FORWARDED MAIL FROM RAVEN

From: Brian Buhrow (buhrow@moria)
Date: Fri Apr 08 1994 - 22:15:25 PDT


This is a followup to Robert's response.

Robertj Jaquiss (503)627-4444 DS 50-454 <robertj@tekgen.bv.tek.com> writes:

>Hello:

> This is in reply to the article on PDF file format. This morning I spoke
>with Paul Fontaine of the GSA.
I also met Paul Fontaine at the CSUn conference and we had some very
interesting discussions on accessibility.
I've been talking to Paul during and since the conference about these issues.

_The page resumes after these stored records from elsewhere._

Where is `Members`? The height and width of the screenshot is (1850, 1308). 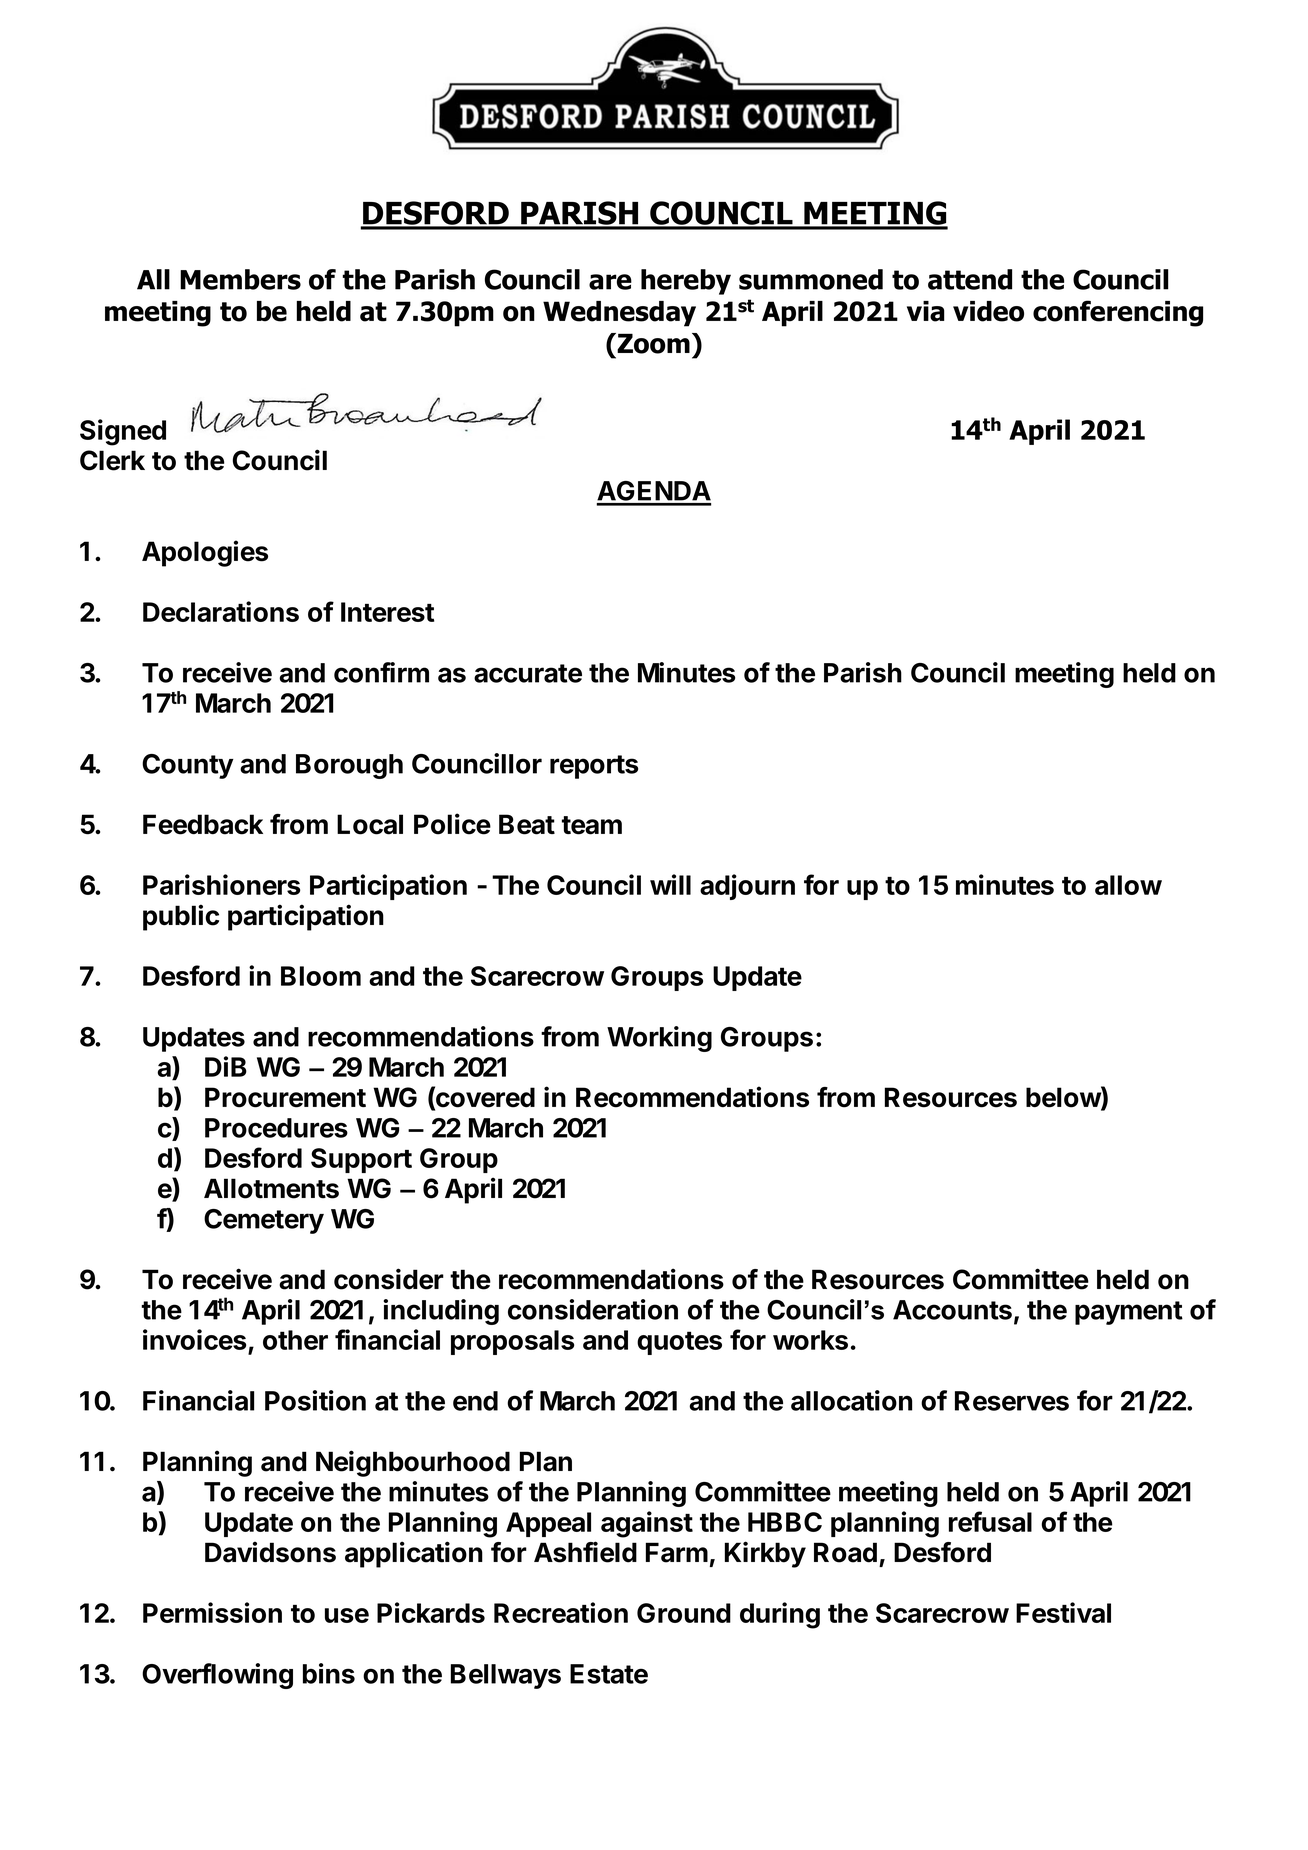
Members is located at coordinates (240, 279).
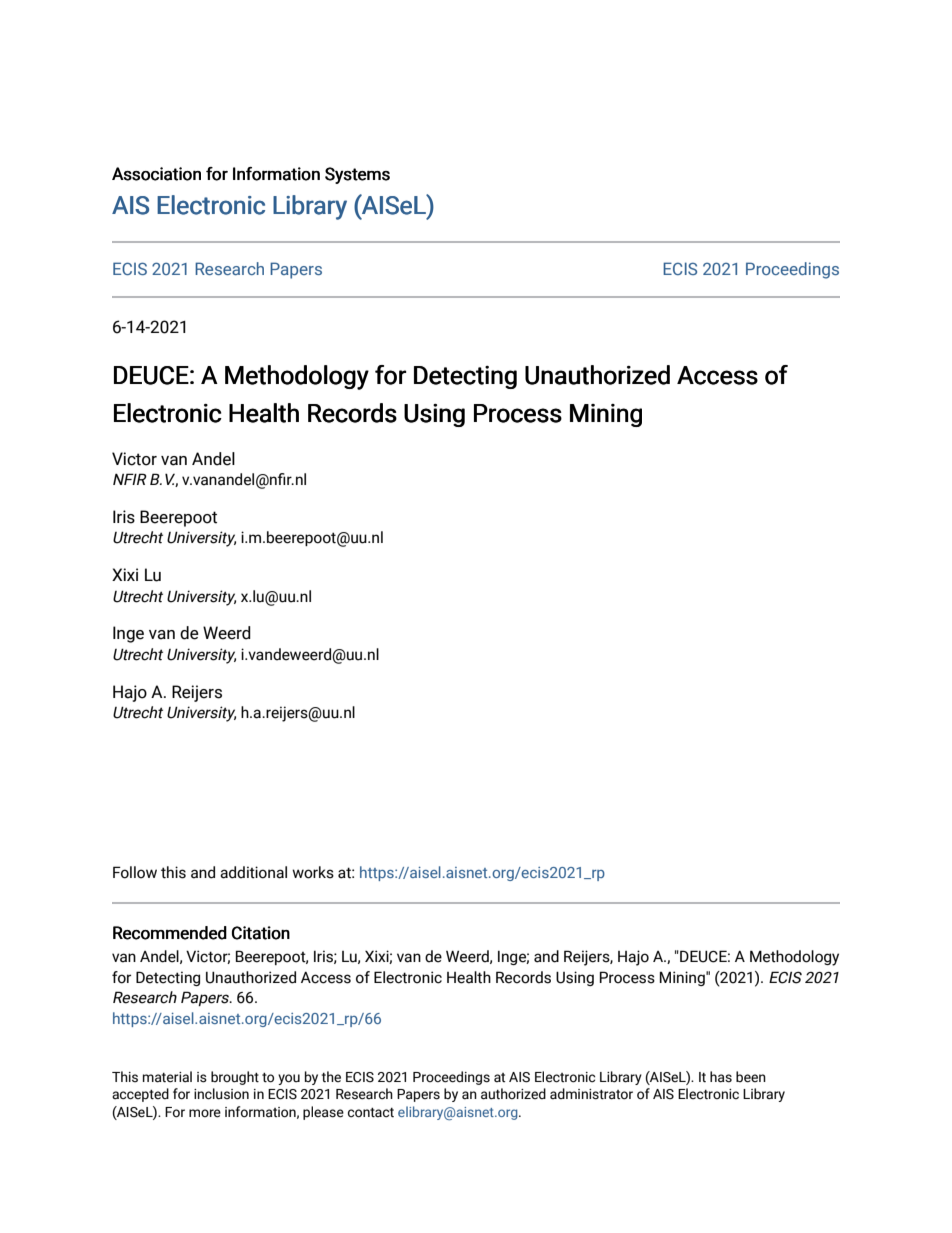 This page has height=1233, width=952. What do you see at coordinates (357, 175) in the page?
I see `Systems` at bounding box center [357, 175].
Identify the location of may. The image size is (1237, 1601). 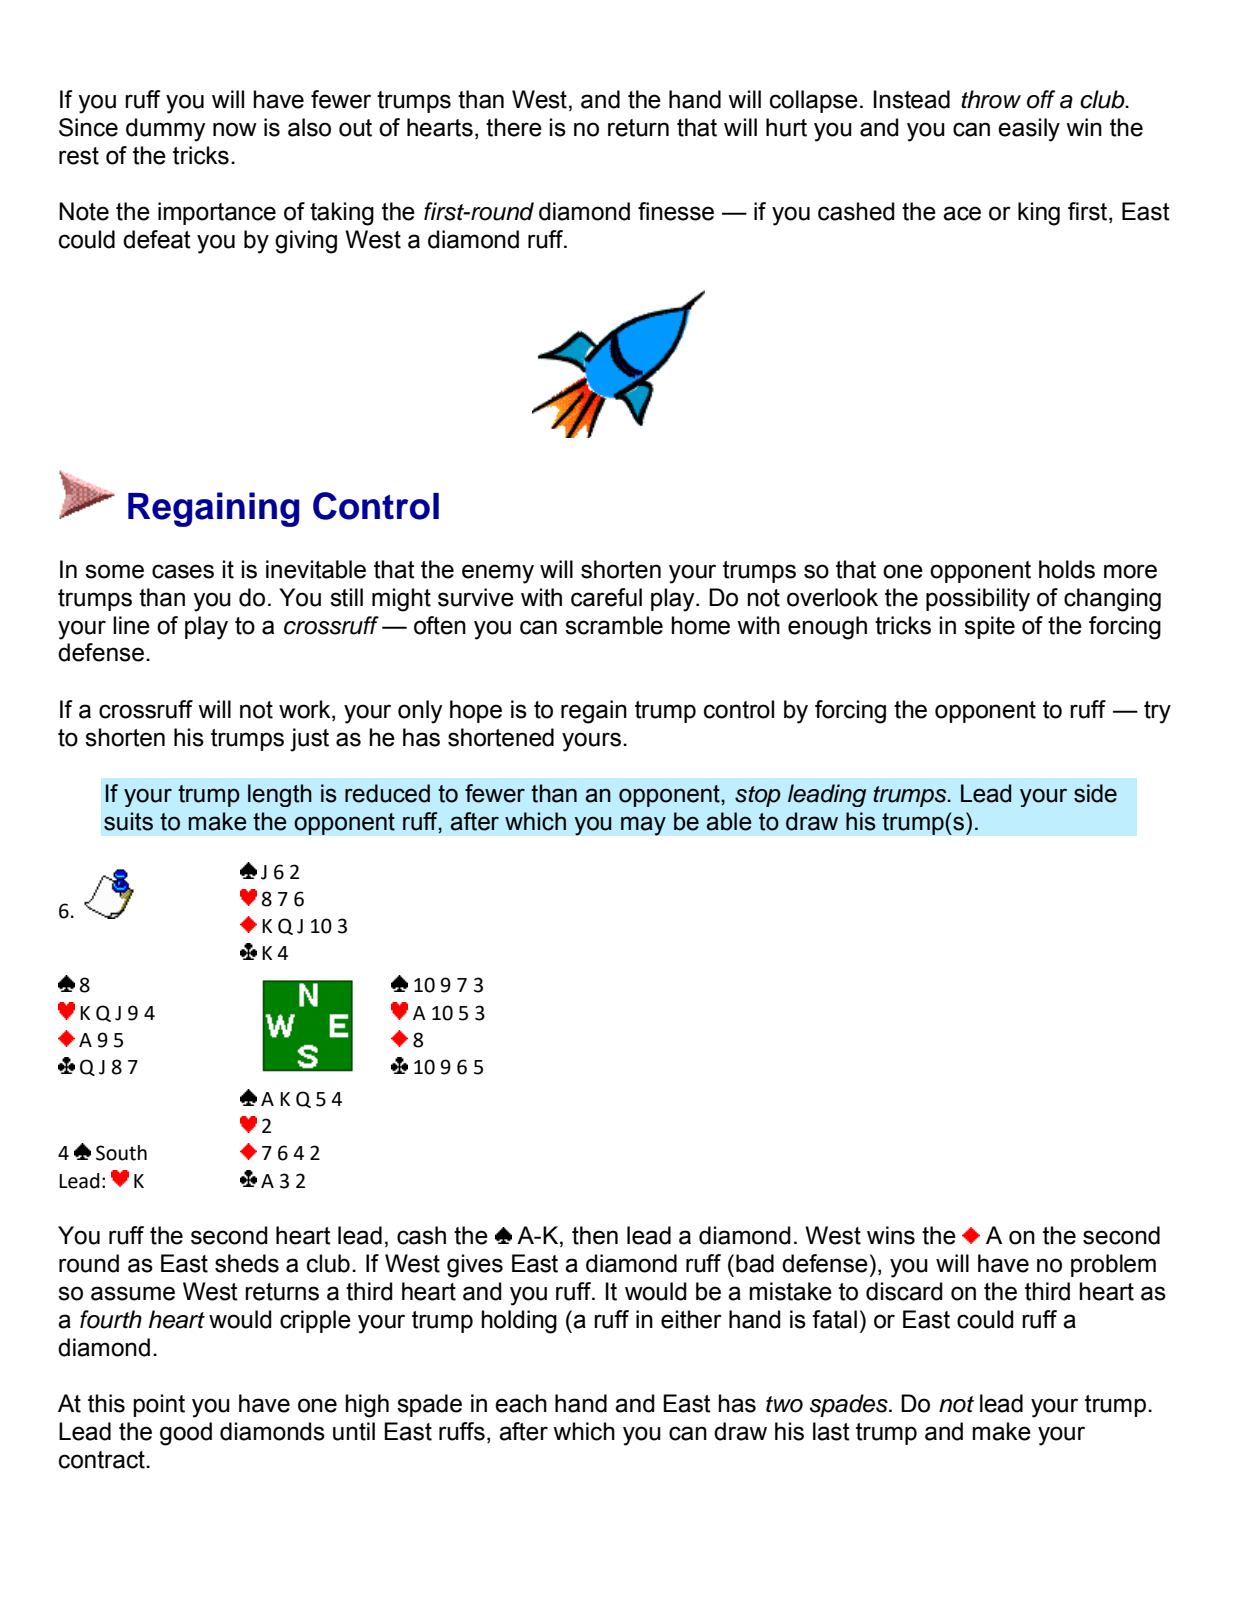
(643, 826).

>PDF is a format that incorporates ASCII.
The above statement is misleading. Seen by itself, it is easy to misinterpret
it as meaning PDF is nothing to worry about.
I think we'd be making a big big mistake here if we assume this.
As I explained, the information is well nigh impossible to extract from a PDF
file at present.

>It is like PostScript in that it contains the ASCII text to be printed or viewed
>as well as codes for Font, color, location on the page etc.
That's the problem. It only contains the above information. A PDF file knows
that something appears at position (x,y) in a particular font on a page, the
information as to why that particular visual layout has been chosen is not
stored. This is the problem of loss of structural information I was talking
about in my original posting.

>Although the current
>viewers for PDF files are the accrobat products from Adobe, it is possible
>to write a viewer to make the files accessible.
The above is a blanket statement that is not being justified: I have been
carrying on an email discussion with people involved on the technical side of
PDF and it is a hard research problem to extract structural information from
PDF files.
Just saying the PDF files contain ASCII and can be made accessible is just
side-stepping the issue.

>In the case of the IRS >forms, the IRS went off on its own with this project.
>It turns out that the >PDF forms can only be viewed or printed. You cannot
> fill in a PDF form.

This is because as I point out above, PDF files are not
designed to exchange document structure and content, they are designed to
allow people to view documents on disparate platforms. Depending on who
generates the PDF file and why, the PDF file can contain about as much
information as a standard Postscript file, i.e. character 'c' appears in font
'f' at position '(x,y)' to just containing bitmap images. The irs tax forms
for instant contain mostly bitmap images.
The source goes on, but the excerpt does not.